Boulder, as a national and international center of cloud seeding research and technology, is an ideal place to study not only cloud seeding in the context of drought in the American west, Yeh notes, but also institutional and political economic contexts for cloud seeding research and practice globally.

Reassessing history

For Catlos, the Guggenheim recognition will support him in writing An Age of Convergence: Christians, Muslims and Jews in the Pre-Modern Mediterranean, a culmination of his scholarship to date showing when, how and why members of these three faith communities—which hail from Africa, the Middle East and Europe—together laid the foundations of Western modernity.

“Traditionally, the way we’ve conceived of the West has been this sort of western European, essentially Christian culture that coalesced in the Middle Ages and led to Anglo-European culture and society today,” Catlos explains. “That’s based on a lot of assumptions and perspectives that are rooted in 19th century ideas of how society works—some racist, some colonial, some rooted in notions that the fundamental building block of history is the nation.

Brian Catlos and book cover for The Sea in the Middle

Brian Catlos' research centers on Christian-Muslim-Jewish relations and themedieval Mediterranean, and he has authored and co-authored books related to this research.

“These are ideas that became popular in the 19th century, a great age of nationalism, racism and colonialization as well. When we look at data and pull back from presumptions and prejudices, what we see is that what became the modern West—western Anglo-European culture and society—emerged out of a much broader historical background.”

In 650 CE, as Islam began expanding from the area west of the Indus River to the Atlantic Ocean and all the way around the Mediterranean, a common telling of the history of that time holds that the area was uniformly Abrahamic in terms of faith and culture. “There’s this idea that the three religious cultures were divided and oppositional—and they were to certain degree—but they also were deeply enmeshed and influenced each other both through polemic and also through collaboration and shared knowledge.”

Another prevalent myth, Catlos says, is that there were distinct spheres: a Christian sphere, a Muslim sphere, “maybe a Latin-Christian sphere, a Christian and Byzantine sphere, a Christian and Muslim sphere, and they were somehow coherent, homogenous social, cultural and political entities in opposition with each other,” Catlos says.

“That’s not really the case. There were lots and lots of Muslims and Jews living in Christian lands and vice versa.

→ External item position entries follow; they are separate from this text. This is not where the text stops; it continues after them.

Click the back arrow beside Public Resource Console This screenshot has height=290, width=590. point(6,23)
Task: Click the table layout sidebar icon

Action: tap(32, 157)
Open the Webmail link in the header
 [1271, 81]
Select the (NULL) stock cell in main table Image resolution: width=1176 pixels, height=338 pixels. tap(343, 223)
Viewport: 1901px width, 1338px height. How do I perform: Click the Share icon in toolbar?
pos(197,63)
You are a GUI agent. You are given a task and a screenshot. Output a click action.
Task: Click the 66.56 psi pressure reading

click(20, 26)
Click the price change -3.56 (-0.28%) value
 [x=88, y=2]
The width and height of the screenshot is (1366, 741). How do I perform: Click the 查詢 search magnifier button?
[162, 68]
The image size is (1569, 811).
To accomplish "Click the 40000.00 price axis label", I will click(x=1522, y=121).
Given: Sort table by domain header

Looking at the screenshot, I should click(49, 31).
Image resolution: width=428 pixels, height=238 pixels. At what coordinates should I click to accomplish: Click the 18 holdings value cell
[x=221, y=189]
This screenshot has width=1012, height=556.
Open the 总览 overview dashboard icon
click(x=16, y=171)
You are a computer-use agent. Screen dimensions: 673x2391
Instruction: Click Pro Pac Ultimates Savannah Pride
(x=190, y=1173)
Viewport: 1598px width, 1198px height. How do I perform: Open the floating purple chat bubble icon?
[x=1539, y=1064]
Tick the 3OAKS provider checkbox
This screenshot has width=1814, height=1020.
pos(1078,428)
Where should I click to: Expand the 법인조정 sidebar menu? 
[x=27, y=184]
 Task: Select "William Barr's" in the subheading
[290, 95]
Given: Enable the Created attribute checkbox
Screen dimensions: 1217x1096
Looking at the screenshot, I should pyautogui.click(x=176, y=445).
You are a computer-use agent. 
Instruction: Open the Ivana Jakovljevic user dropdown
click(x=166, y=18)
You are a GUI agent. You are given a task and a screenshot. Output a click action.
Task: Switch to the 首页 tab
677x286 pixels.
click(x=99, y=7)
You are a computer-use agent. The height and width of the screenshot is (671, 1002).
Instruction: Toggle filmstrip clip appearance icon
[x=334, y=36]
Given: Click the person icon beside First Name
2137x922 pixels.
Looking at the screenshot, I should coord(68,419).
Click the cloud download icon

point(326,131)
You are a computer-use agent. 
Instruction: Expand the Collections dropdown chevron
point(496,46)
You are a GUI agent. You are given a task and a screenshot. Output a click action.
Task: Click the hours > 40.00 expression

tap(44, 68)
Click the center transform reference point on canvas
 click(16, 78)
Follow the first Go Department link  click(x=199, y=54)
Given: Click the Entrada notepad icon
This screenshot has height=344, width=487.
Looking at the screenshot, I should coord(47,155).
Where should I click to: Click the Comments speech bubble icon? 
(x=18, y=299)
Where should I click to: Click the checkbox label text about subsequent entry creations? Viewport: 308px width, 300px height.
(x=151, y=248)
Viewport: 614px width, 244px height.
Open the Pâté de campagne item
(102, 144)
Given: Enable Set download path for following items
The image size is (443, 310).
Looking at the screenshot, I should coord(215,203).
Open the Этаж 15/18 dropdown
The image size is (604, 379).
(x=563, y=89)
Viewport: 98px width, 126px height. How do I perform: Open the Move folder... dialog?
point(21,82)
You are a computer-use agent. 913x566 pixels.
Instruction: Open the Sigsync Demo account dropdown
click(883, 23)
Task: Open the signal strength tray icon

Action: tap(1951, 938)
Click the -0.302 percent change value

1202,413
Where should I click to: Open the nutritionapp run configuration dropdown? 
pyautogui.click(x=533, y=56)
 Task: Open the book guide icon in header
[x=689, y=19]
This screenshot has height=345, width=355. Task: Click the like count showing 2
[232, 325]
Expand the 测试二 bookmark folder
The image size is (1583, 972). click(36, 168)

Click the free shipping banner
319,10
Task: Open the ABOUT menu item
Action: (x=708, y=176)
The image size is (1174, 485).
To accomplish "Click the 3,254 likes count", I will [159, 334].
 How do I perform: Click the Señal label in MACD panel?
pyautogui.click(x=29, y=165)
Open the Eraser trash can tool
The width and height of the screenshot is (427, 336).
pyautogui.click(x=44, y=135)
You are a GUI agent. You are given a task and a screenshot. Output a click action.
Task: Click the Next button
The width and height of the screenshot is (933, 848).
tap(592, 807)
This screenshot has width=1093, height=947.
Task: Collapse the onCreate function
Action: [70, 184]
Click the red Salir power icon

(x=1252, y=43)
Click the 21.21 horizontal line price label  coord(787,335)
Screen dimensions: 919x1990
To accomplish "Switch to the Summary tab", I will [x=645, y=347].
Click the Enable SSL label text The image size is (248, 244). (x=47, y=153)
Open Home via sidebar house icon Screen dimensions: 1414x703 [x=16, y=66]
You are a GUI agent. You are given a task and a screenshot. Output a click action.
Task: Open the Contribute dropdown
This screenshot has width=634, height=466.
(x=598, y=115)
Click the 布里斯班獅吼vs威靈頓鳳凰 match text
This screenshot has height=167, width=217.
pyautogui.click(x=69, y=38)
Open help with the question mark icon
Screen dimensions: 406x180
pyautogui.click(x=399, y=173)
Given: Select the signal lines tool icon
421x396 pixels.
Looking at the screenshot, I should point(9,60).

The division was not really there except in certain contexts.

“Think about crusade and jihad, about Christianity and Islam, about this clash of civilizations. If we look at the political and economic history of the pre-modern period in the larger Mediterranean world, we see that both of these spheres are broken into a whole range of different kingdoms, city states, etc. that in fact are in competition with each other, for number of reasons, not the least of which is geography and how it impacted the way that resources appear and are accessed.”

Rather than a united front of Muslim states vs. Christian states, Catlos says, “we see competition between Muslim states with each other, Christian states with each other, Muslims and Christian principalities seeking alliances with each other against rivals of their own faith. Much of the history of the West that we are taught is distorted and needs to be reassessed.”